**What needs to be done:**
Reproduce every line of the material below without changes, leaving out the pictures.

- - - - -

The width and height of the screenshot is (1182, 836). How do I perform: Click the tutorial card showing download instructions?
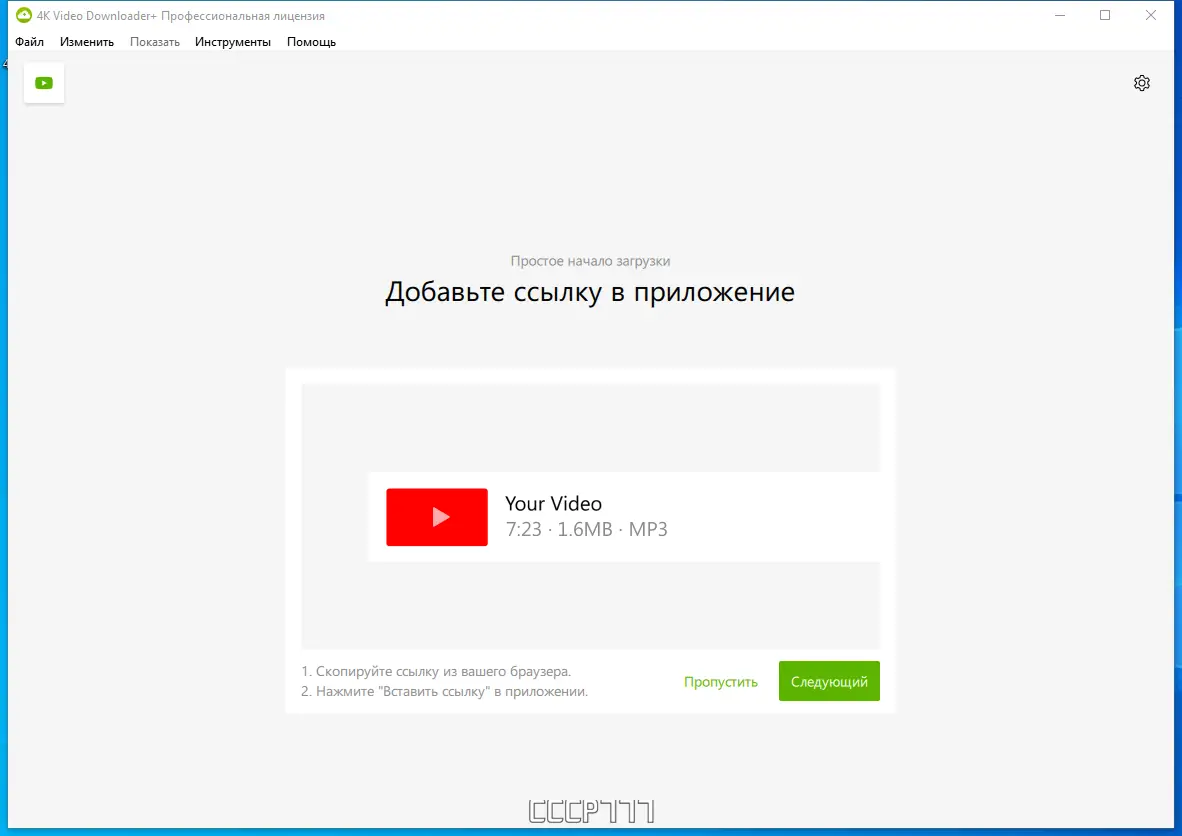pos(590,538)
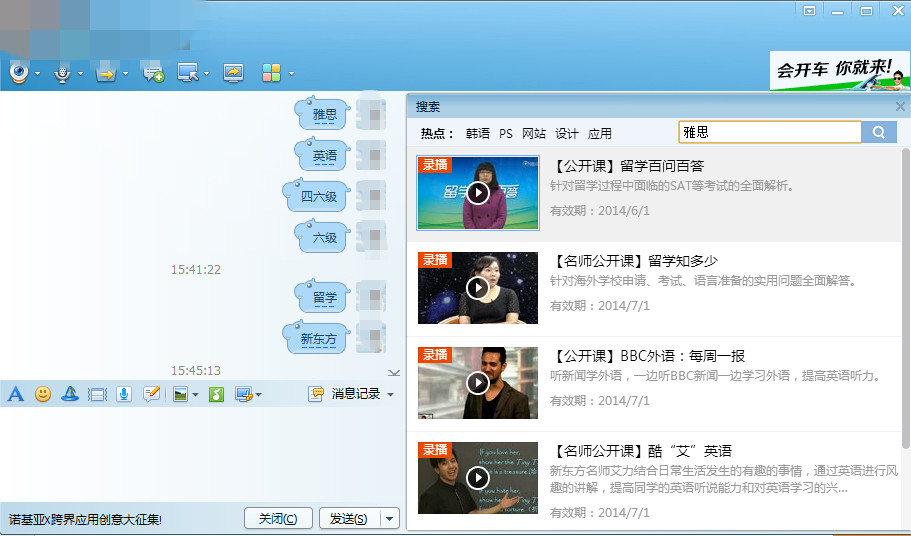Select the 韩语 hot topic link
Screen dimensions: 911x536
tap(478, 133)
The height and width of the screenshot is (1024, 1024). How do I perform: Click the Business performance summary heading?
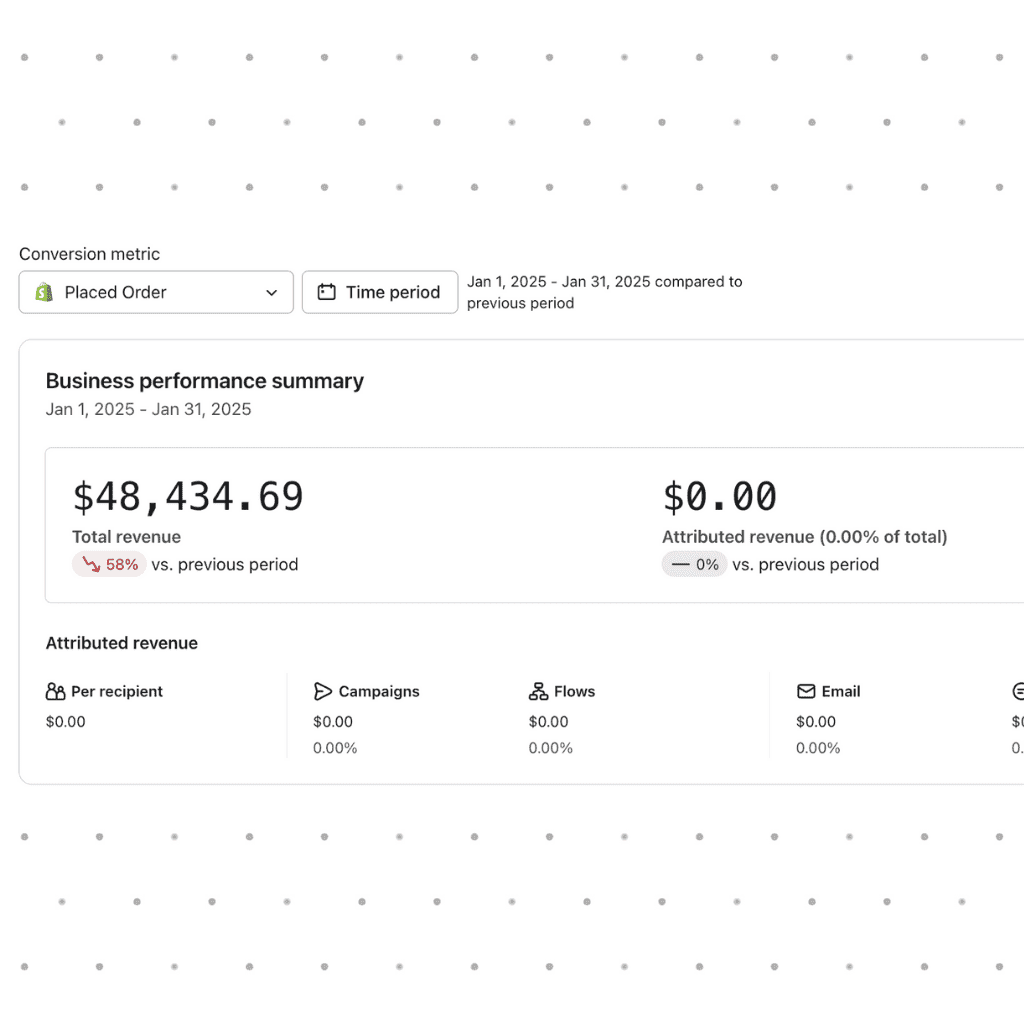tap(205, 381)
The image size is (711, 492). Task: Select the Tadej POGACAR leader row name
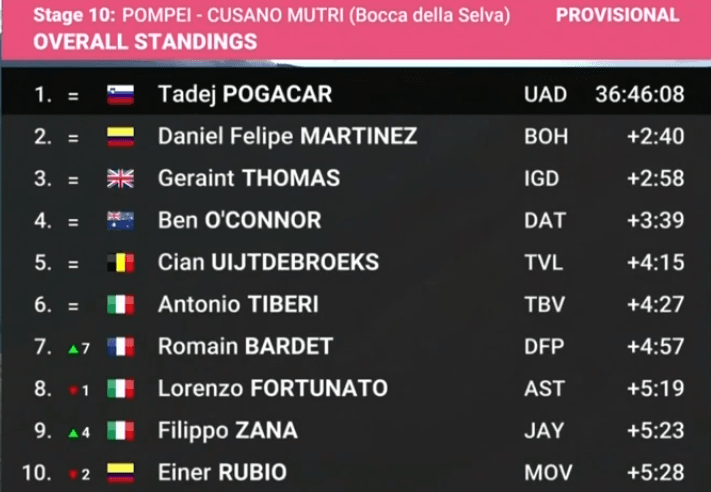pos(245,95)
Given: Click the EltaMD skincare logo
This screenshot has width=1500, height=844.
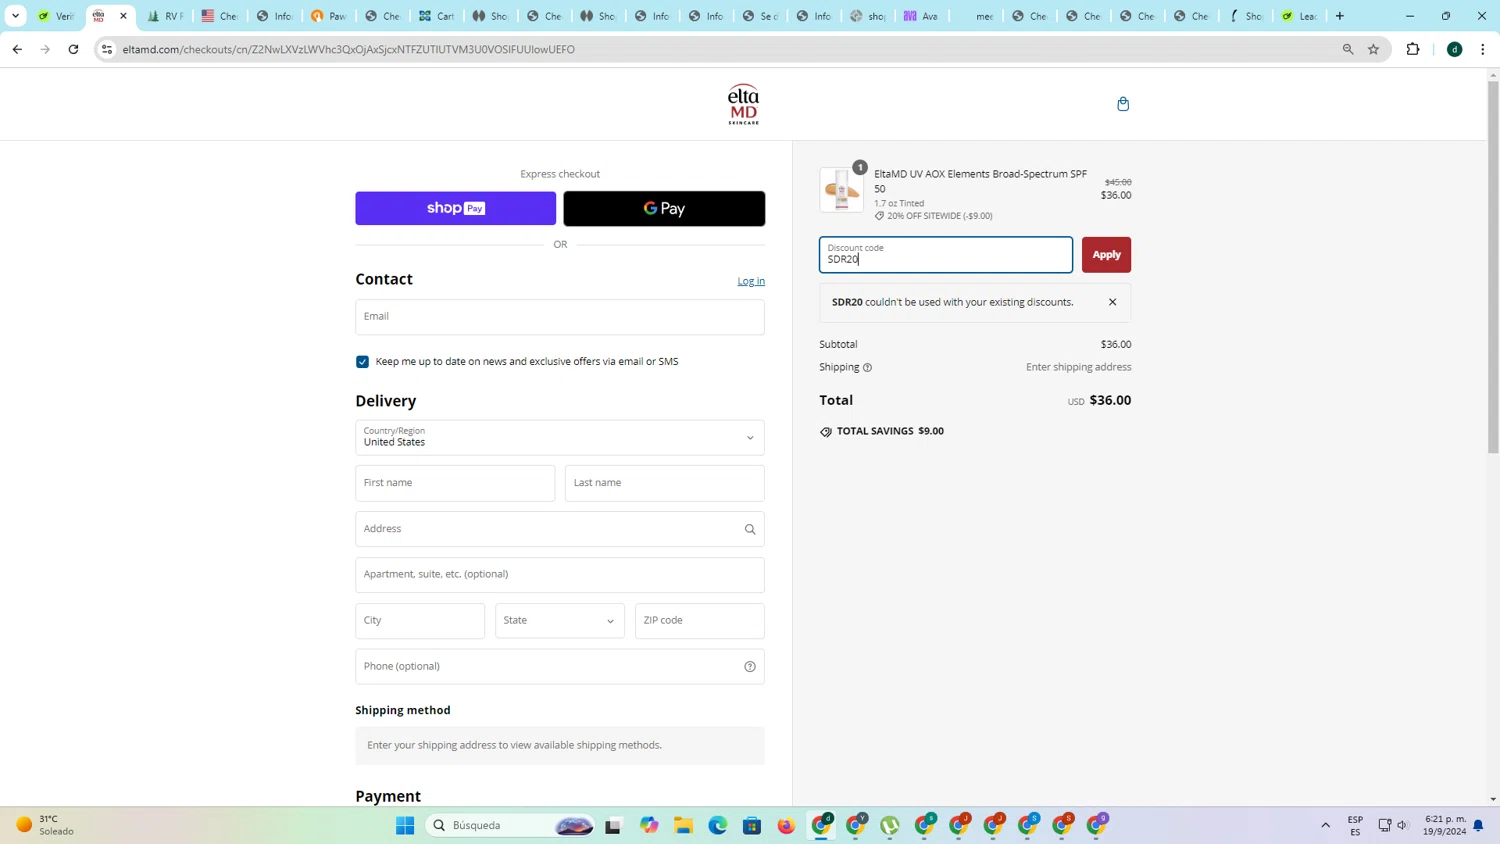Looking at the screenshot, I should [x=743, y=104].
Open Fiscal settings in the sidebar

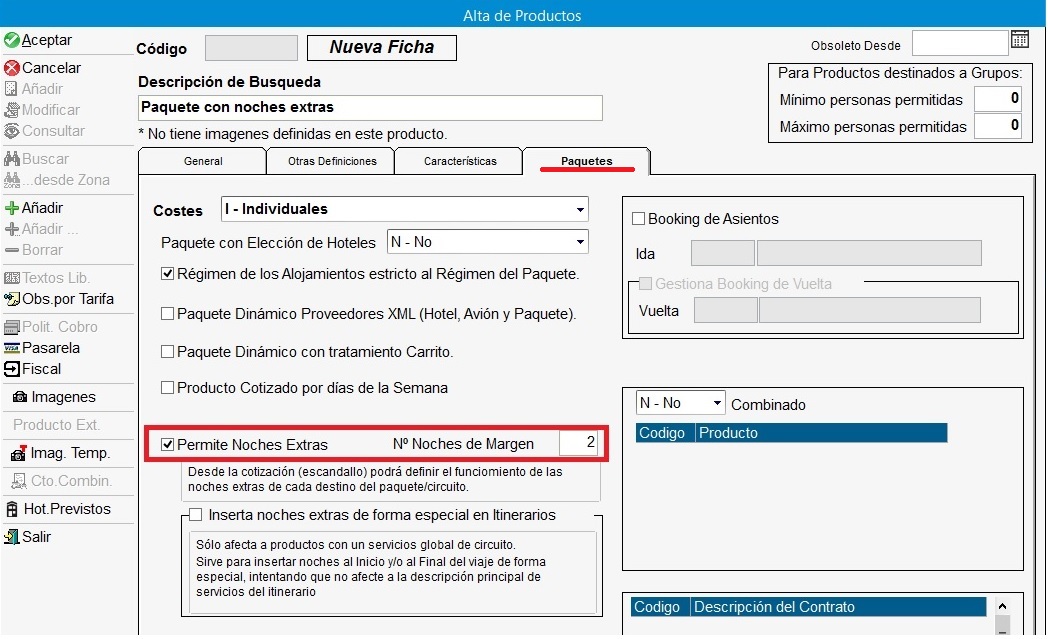click(x=12, y=369)
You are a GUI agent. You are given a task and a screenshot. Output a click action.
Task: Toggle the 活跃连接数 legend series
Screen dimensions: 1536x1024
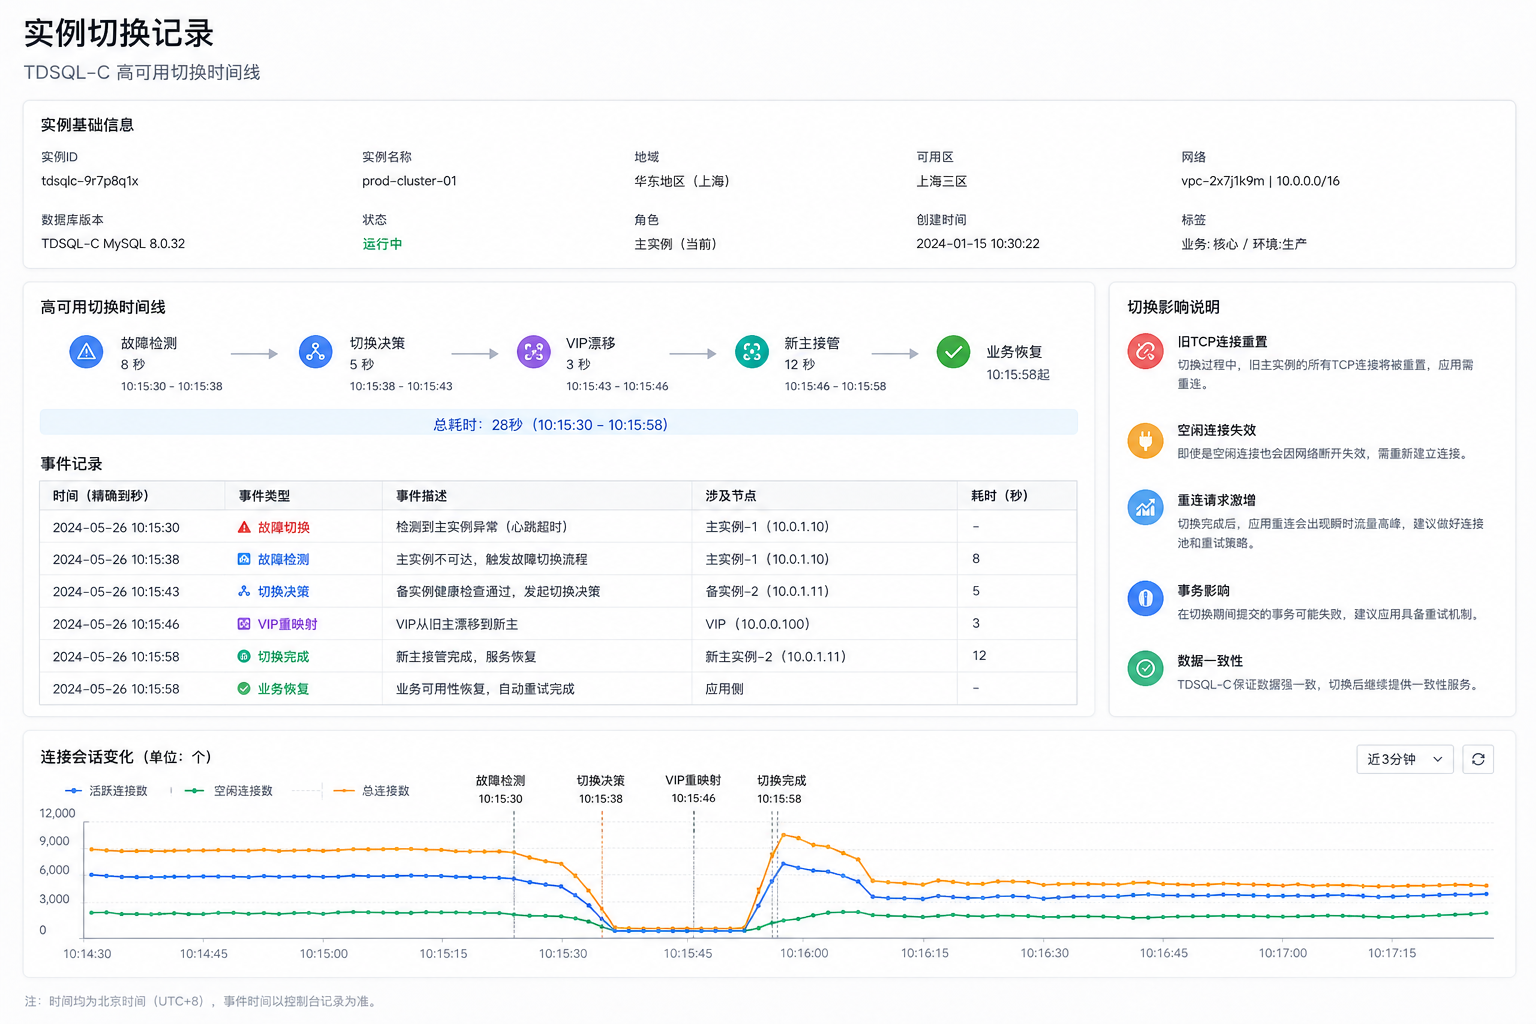tap(106, 791)
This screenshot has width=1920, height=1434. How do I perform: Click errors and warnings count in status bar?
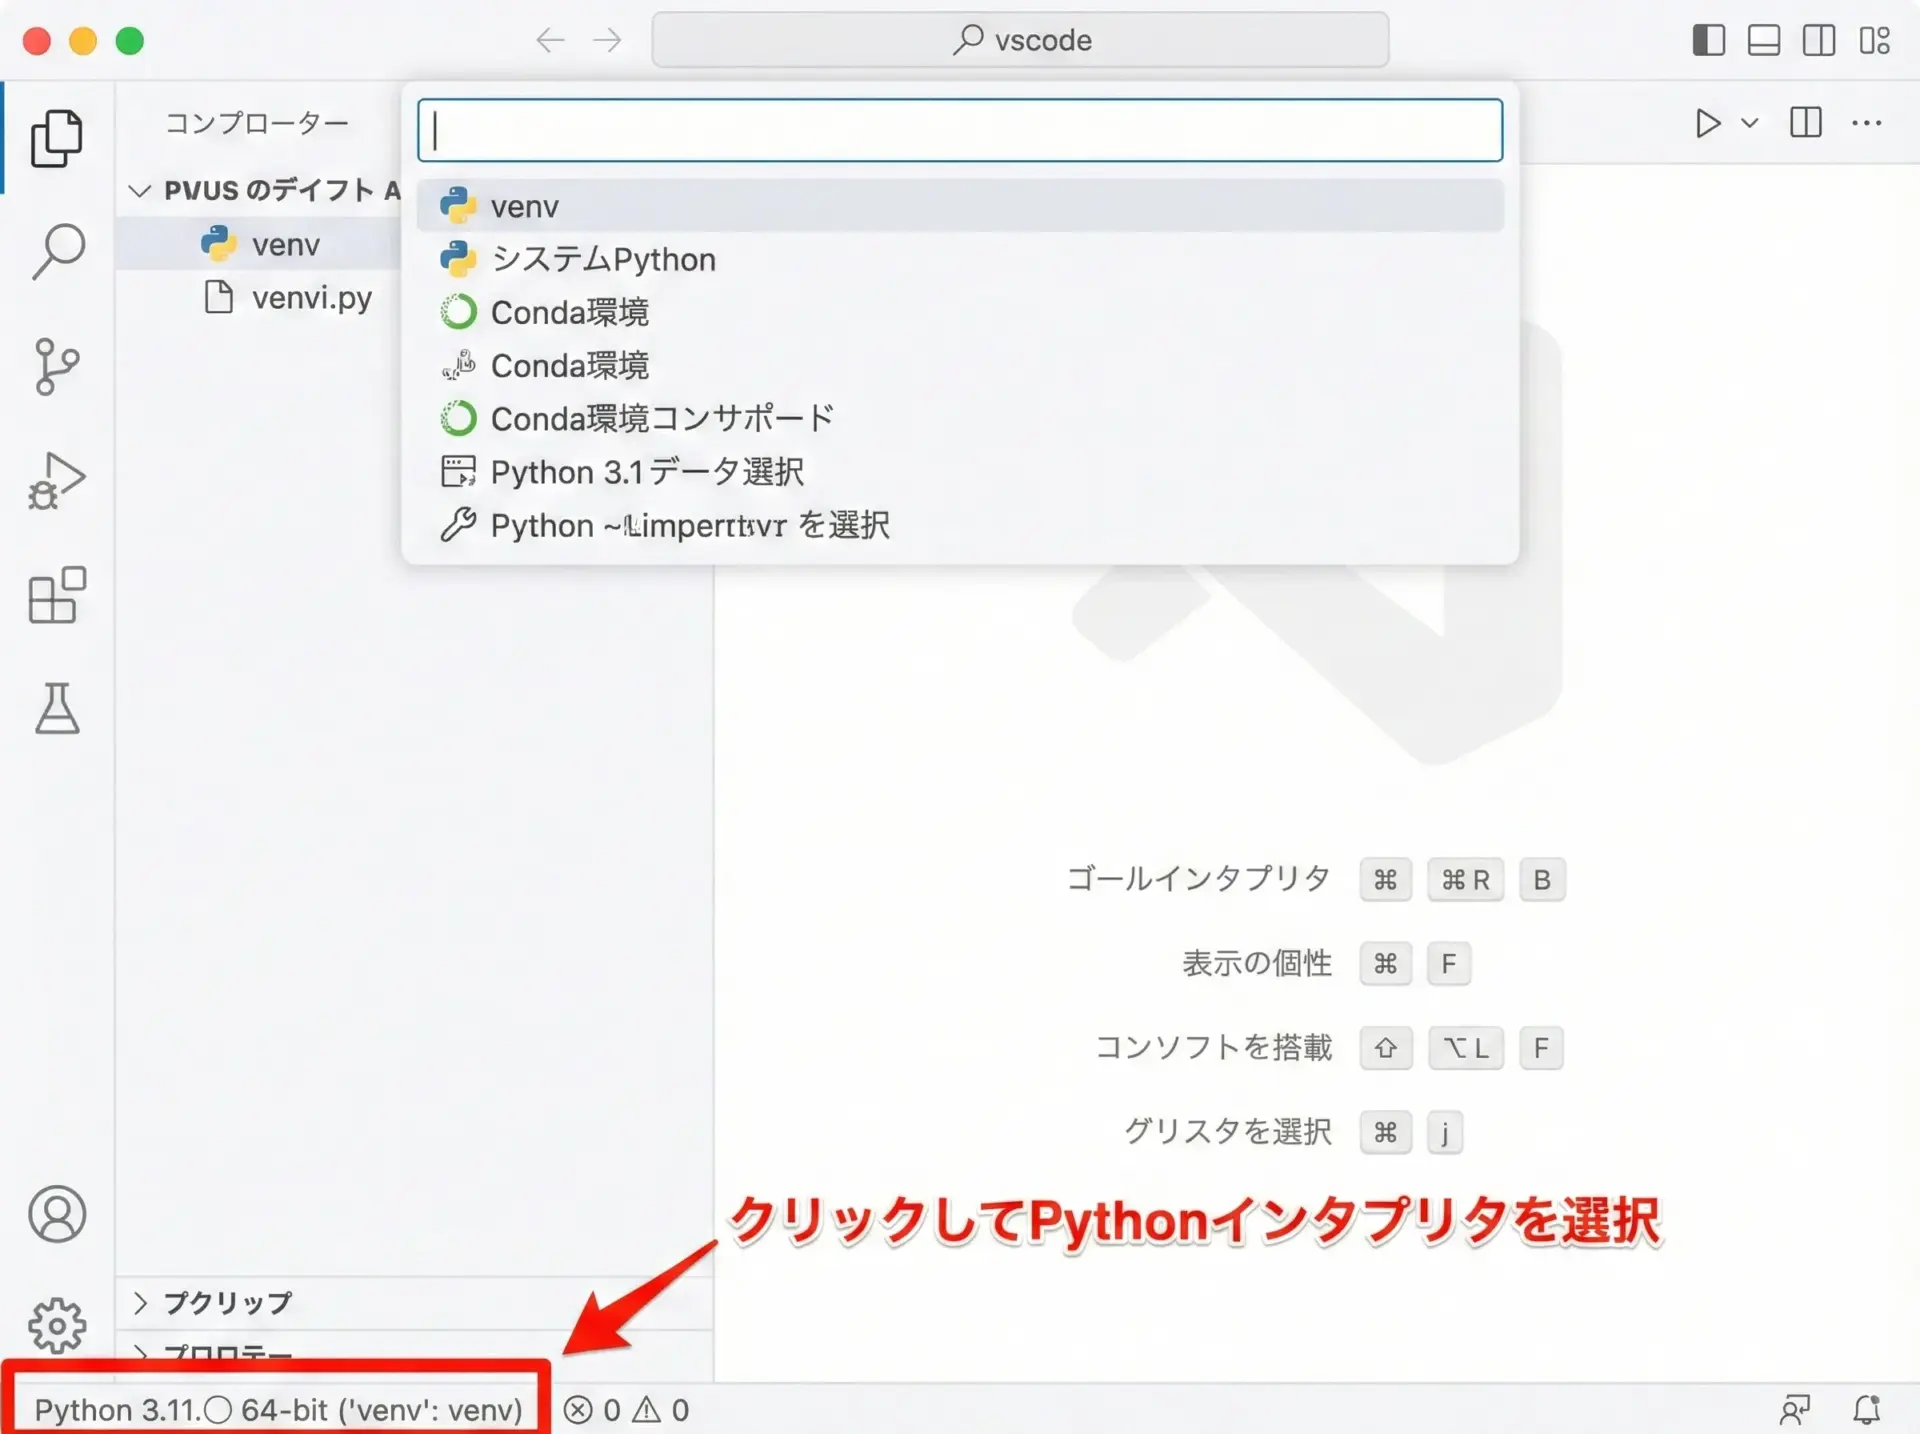[626, 1409]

- - - - -

**The reply:**
The width and height of the screenshot is (1182, 836). How do I perform: Click the tutorial card showing download instructions?
pos(590,538)
Select the 韩语 hot topic link
Screen dimensions: 911x536
tap(478, 133)
The height and width of the screenshot is (1024, 1024). How do I perform: Click the Business performance summary heading?
tap(205, 381)
The image size is (711, 492). Task: Select the Tadej POGACAR leader row name
pos(245,95)
Given: Click the EltaMD skincare logo
This screenshot has width=1500, height=844.
Looking at the screenshot, I should [x=743, y=104].
Open Fiscal settings in the sidebar

click(x=12, y=369)
You are a GUI agent. You are given a task and a screenshot. Output a click action.
Task: Toggle the 活跃连接数 legend series
Screen dimensions: 1536x1024
tap(106, 791)
This screenshot has width=1920, height=1434. How do I perform: Click errors and warnings count in status bar?
[626, 1409]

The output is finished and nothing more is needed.